--- begin Data for processing ---

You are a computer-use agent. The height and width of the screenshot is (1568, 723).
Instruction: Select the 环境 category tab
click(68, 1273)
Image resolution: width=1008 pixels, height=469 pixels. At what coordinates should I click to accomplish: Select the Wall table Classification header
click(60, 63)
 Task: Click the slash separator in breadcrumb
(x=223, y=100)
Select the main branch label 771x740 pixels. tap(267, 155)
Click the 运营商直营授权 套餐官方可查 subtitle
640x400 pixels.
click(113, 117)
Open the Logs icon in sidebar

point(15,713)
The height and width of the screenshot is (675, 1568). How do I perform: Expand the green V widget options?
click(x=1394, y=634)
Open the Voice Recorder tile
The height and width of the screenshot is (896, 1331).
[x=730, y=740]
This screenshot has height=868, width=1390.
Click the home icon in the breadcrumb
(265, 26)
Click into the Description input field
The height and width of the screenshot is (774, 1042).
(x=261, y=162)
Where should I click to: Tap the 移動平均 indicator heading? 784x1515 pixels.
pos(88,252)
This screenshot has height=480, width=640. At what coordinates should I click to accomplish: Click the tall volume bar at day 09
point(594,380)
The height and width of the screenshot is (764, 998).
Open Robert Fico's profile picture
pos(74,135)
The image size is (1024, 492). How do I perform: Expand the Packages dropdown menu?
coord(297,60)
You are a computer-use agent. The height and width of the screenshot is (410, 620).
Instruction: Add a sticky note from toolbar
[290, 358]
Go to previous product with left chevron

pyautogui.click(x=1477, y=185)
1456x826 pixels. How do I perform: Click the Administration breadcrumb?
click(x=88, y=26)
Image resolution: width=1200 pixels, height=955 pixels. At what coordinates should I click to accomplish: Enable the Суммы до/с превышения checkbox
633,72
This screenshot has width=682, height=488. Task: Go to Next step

--- end Data for processing ---

» **Written instruction**: Reproduce the entire listing, substituting "path bar" for each occurrence of "breadcrumb" and leaving everything else unchanged.

» **Complete answer**:
You are a computer-use agent. The height and width of the screenshot is (1568, 723).
Instruction: Select the 环境 category tab
click(68, 1273)
Image resolution: width=1008 pixels, height=469 pixels. At what coordinates should I click to accomplish: Select the Wall table Classification header
click(60, 63)
 Task: Click the slash separator in path bar
(x=223, y=100)
Select the main branch label 771x740 pixels. tap(267, 155)
Click the 运营商直营授权 套餐官方可查 subtitle
640x400 pixels.
click(113, 117)
Open the Logs icon in sidebar

point(15,713)
The height and width of the screenshot is (675, 1568). How do I perform: Expand the green V widget options?
click(x=1394, y=634)
Open the Voice Recorder tile
The height and width of the screenshot is (896, 1331).
[x=730, y=740]
This screenshot has height=868, width=1390.
Click the home icon in the path bar
(265, 26)
Click into the Description input field
The height and width of the screenshot is (774, 1042).
(x=261, y=162)
Where should I click to: Tap the 移動平均 indicator heading? 784x1515 pixels.
pos(88,252)
This screenshot has height=480, width=640. At what coordinates should I click to accomplish: Click the tall volume bar at day 09
point(594,380)
The height and width of the screenshot is (764, 998).
Open Robert Fico's profile picture
pos(74,135)
The image size is (1024, 492). How do I perform: Expand the Packages dropdown menu?
coord(297,60)
You are a computer-use agent. The height and width of the screenshot is (410, 620).
Instruction: Add a sticky note from toolbar
[290, 358]
Go to previous product with left chevron

pyautogui.click(x=1477, y=185)
1456x826 pixels. How do I perform: Click the Administration path bar?
click(x=88, y=26)
Image resolution: width=1200 pixels, height=955 pixels. At what coordinates should I click to accomplish: Enable the Суммы до/с превышения checkbox
633,72
This screenshot has width=682, height=488. Task: Go to Next step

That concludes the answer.